As for valuing the initiatives: I’ll probably come up with some really crude heuristic like “medium-size thingy is worth 100 cred, small thingy is worth 20 cred, big thingy is worth 200 cred” and use this to give first pass valuations on the initiatives. As we come up with a better framework, we will apply it retroactively (yay retroactive update-ability!).
So, we don’t really need to make a wishlist for that. Since, anyone can write a new initiative, and then we can do cred-weighted voting on the initiatives directly.

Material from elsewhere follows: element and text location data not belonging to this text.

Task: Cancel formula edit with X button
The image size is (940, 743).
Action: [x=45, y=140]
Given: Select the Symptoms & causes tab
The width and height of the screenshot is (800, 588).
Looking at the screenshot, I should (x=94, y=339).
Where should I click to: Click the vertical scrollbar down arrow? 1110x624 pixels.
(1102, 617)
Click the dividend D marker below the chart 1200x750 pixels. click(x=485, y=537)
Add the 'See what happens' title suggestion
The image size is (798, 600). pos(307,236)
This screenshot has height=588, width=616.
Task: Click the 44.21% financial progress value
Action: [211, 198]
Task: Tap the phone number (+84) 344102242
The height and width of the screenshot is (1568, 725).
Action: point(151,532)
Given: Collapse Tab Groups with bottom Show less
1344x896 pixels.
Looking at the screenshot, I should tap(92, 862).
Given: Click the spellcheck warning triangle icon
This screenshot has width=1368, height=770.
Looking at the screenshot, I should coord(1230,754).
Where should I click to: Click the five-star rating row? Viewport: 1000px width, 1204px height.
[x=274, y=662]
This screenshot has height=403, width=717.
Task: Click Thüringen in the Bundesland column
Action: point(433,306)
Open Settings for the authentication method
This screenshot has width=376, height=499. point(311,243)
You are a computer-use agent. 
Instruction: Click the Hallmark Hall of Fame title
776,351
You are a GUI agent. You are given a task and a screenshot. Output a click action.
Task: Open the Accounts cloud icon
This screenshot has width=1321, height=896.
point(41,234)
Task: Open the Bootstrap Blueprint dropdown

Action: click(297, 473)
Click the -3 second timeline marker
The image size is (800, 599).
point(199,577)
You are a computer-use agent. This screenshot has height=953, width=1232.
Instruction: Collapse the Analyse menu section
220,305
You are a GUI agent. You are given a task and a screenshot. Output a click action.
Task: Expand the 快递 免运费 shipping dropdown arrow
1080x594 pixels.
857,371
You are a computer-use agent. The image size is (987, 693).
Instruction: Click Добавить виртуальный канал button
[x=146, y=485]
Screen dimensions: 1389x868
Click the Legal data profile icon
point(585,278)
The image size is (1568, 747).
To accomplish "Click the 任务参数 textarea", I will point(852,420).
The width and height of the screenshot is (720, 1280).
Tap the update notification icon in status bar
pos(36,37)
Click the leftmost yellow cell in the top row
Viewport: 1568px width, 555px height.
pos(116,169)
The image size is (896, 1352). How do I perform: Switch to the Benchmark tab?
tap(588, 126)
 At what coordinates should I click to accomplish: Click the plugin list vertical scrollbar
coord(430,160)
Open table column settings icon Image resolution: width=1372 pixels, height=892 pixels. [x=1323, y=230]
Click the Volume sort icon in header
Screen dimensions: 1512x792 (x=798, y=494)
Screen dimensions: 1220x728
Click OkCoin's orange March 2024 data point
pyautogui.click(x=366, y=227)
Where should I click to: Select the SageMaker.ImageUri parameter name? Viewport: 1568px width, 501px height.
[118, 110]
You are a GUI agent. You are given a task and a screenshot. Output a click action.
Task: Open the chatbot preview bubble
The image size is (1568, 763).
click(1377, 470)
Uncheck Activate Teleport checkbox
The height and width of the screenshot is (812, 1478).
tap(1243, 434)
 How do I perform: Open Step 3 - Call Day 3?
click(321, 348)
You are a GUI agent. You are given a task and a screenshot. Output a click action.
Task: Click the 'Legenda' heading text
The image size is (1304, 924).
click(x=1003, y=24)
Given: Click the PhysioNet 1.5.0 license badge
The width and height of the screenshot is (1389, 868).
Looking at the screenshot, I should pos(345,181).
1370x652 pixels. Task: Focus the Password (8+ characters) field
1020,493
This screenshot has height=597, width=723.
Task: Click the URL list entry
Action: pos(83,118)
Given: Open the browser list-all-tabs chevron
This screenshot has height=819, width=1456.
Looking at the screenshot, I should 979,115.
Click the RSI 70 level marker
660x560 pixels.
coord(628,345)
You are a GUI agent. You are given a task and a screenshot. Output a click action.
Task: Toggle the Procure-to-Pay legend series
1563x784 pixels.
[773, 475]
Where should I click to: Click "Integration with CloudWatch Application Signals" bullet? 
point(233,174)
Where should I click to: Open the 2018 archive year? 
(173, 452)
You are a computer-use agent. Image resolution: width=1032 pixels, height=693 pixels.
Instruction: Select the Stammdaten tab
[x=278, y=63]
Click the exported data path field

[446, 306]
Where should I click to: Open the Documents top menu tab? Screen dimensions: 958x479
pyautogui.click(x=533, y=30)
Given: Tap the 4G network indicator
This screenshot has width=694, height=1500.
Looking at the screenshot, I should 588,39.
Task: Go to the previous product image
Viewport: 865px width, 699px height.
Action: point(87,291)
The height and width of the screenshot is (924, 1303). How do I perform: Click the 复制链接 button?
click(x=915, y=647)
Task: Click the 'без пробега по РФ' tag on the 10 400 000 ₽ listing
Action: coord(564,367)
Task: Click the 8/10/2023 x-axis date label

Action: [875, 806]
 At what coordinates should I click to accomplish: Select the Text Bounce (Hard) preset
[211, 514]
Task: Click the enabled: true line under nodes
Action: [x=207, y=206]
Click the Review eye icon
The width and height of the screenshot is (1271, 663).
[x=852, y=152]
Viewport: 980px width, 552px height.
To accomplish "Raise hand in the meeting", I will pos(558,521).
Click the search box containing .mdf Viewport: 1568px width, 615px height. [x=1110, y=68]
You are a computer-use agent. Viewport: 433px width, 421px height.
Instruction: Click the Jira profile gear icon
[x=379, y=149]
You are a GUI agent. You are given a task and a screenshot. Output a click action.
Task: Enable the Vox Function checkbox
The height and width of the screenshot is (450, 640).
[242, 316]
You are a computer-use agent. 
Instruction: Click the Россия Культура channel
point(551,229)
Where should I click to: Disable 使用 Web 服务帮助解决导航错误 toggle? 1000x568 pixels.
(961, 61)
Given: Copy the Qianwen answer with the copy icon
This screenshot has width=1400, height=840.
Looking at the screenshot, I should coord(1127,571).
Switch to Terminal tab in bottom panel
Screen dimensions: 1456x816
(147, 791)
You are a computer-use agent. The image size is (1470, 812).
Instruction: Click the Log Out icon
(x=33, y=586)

I think the value of a wishlist is making it suuuper easy to suggest a new idea. Writing a new initiative is a fair bit of work and requires some thought around how to implement it. So the wishlist can be a way to easily keep track of ideas without needing to do the work of having a full initiative.
Now that you mention it, I totally see how cred-weighted voting on the wishlist would be a good idea. It signals which things people care enough about to inspire someone person in particular to do the work of writing up an initiative. It’s kind of a fractal structure: we have cred signals to decide which initiatives get prioritized, and also cred signals to decide which ideas should be written up as initiatives.
That said, we’re already pretty off-track on the intended format here, since we intended to make each post an initiative wiki, but now the first few posts are about setting up the wishlist itself.
People will often not read the directions, or not know how to make things into wikis, and therefore most of the posts will not be wikis. Not judging, just stating.
I believe I’ve configured Discourse so that all users (regardless of trust levels) are allowed to make things into wikis.
Maybe one way to achieve your goal, without needing a new concept, is to make a new sub-category of initiatives, called “wishlist”. Then anyone can make a topic-per-wishlist idea there, but unlike with a full initiative, to put something in the wishlist you can just write a tiny description to get discussion going. Then, once we decide it’s something we care about, someone can take the responsibility for “promoting” it into a full initiative. (From the perspective of the full initiative, the wishlist discussion would be the first contribution to the initiative.)